▶

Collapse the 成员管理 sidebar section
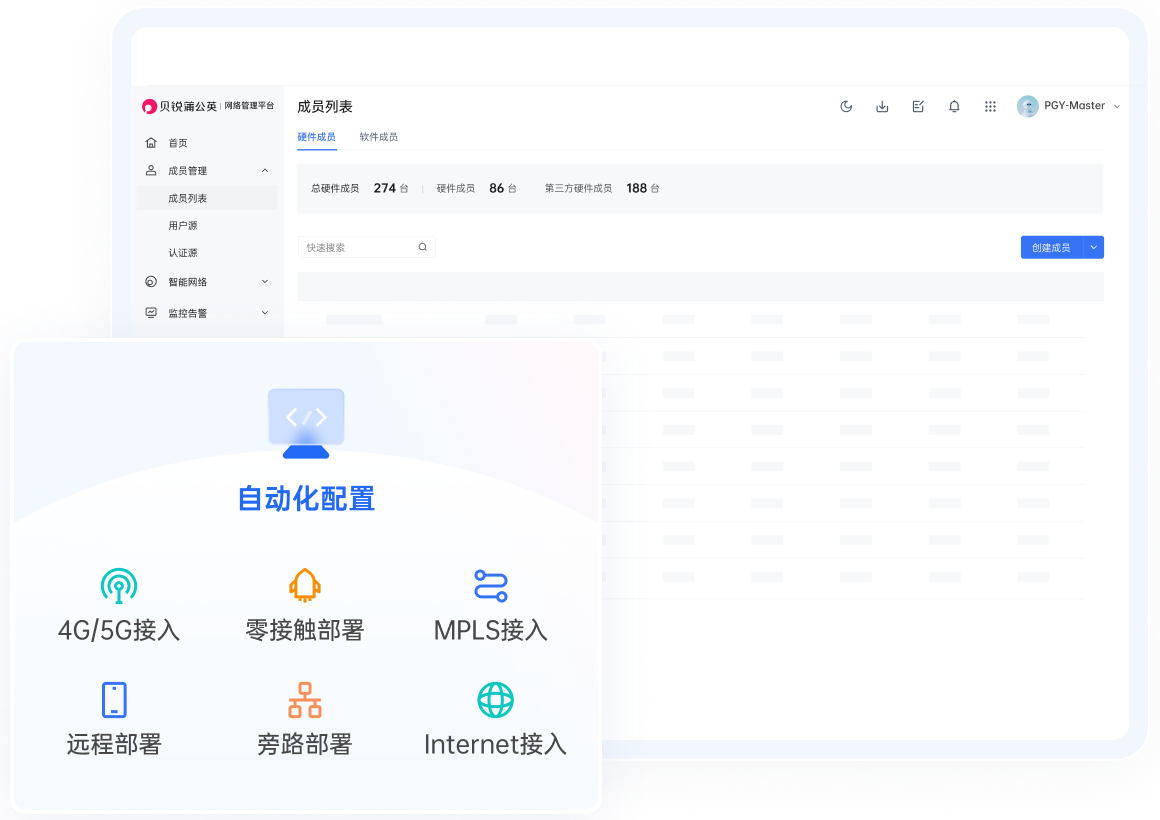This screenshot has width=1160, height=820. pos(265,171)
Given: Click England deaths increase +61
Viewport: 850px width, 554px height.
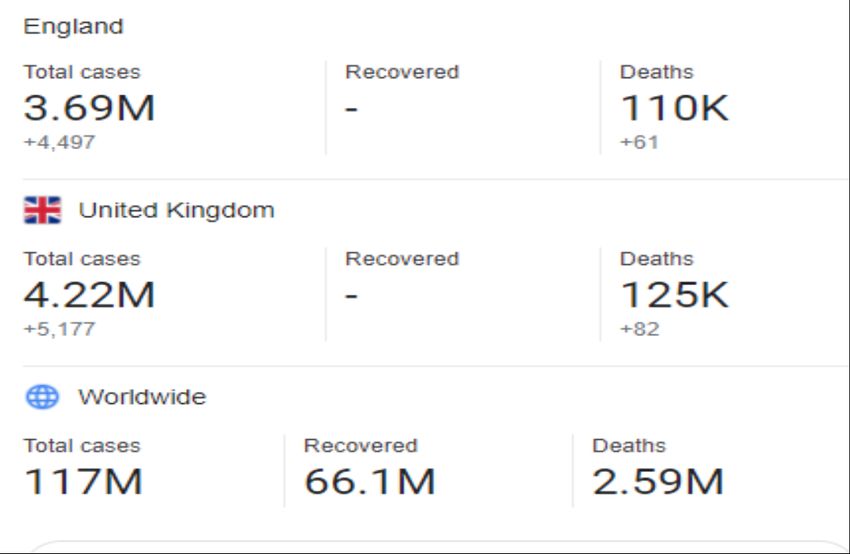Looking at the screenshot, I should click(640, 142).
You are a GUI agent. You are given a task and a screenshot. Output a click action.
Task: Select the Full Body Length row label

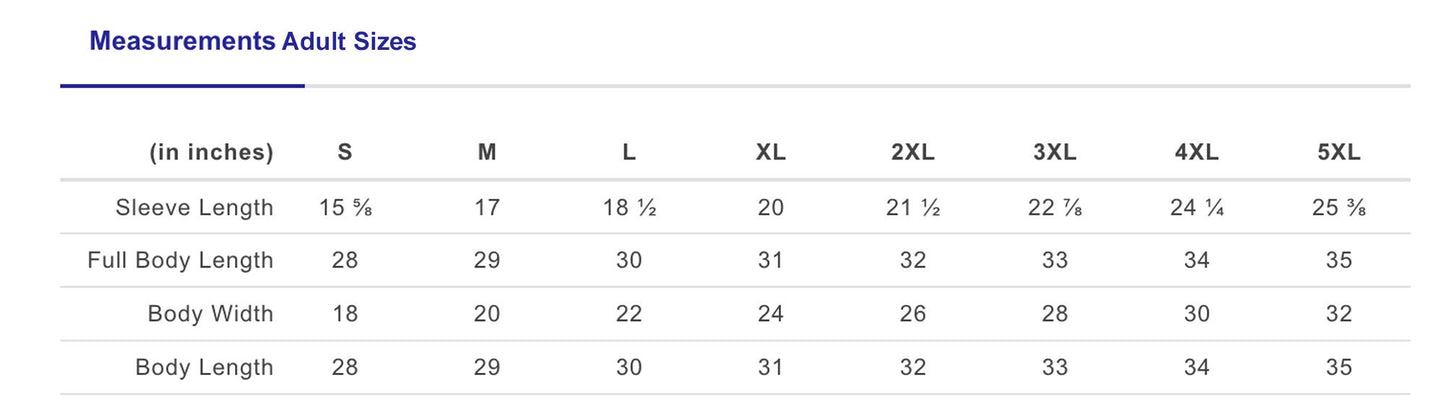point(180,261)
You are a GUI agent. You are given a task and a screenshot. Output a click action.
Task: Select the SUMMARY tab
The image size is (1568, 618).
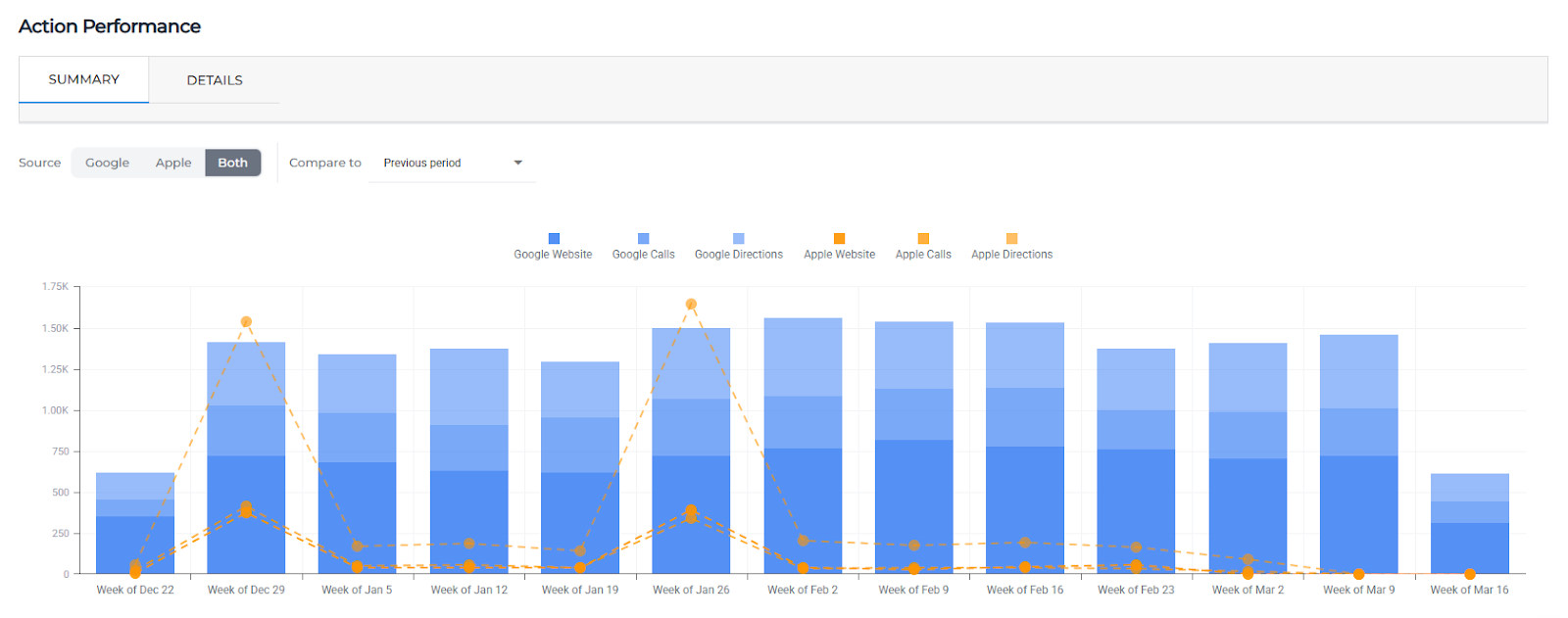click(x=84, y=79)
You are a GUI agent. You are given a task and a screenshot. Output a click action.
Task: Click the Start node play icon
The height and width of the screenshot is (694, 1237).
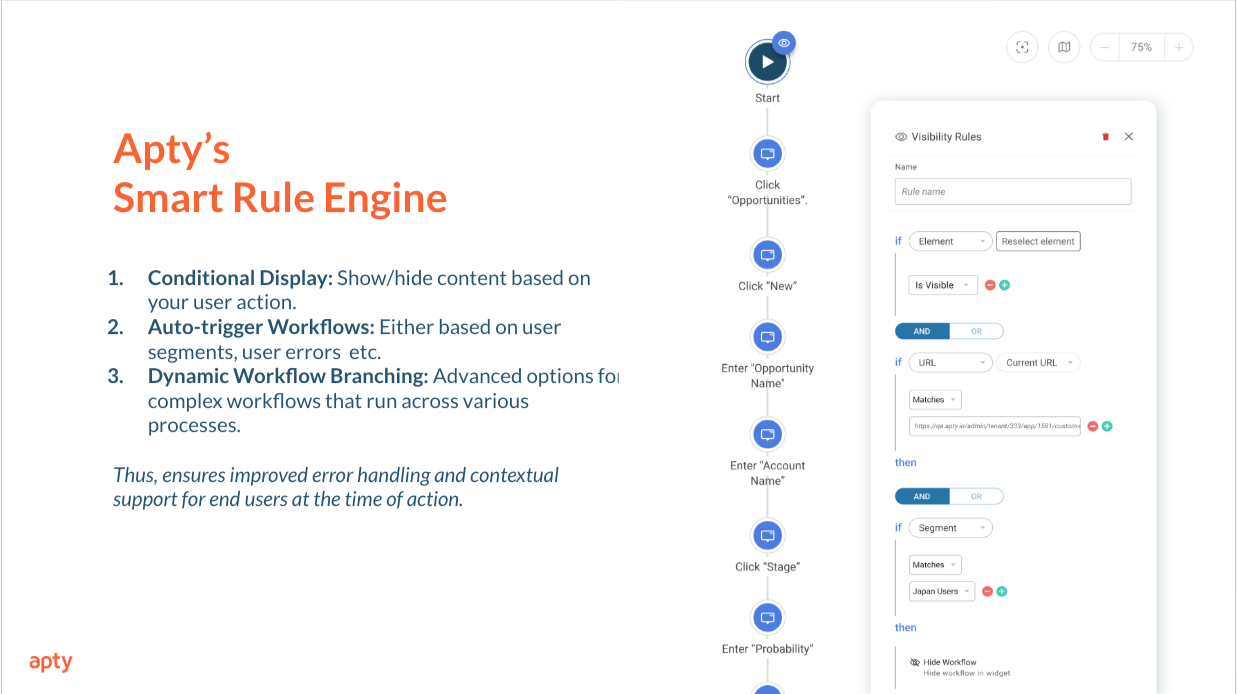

◀

Exercise description:
If a record above holds a picture, leave the picture out and write out everything else exactly.

Task solution:
Collapse the 成员管理 sidebar section
This screenshot has width=1160, height=820. pos(265,171)
Given: Click England deaths increase +61
Viewport: 850px width, 554px height.
Looking at the screenshot, I should click(640, 142).
You are a GUI agent. You are given a task and a screenshot. Output a click action.
Task: Select the Full Body Length row label

point(180,261)
You are a GUI agent. You are given a task and a screenshot. Output a click action.
Task: Select the SUMMARY tab
The image size is (1568, 618).
click(x=84, y=79)
You are a GUI agent. You are given a task and a screenshot. Output a click action.
Task: Click the Start node play icon
The height and width of the screenshot is (694, 1237).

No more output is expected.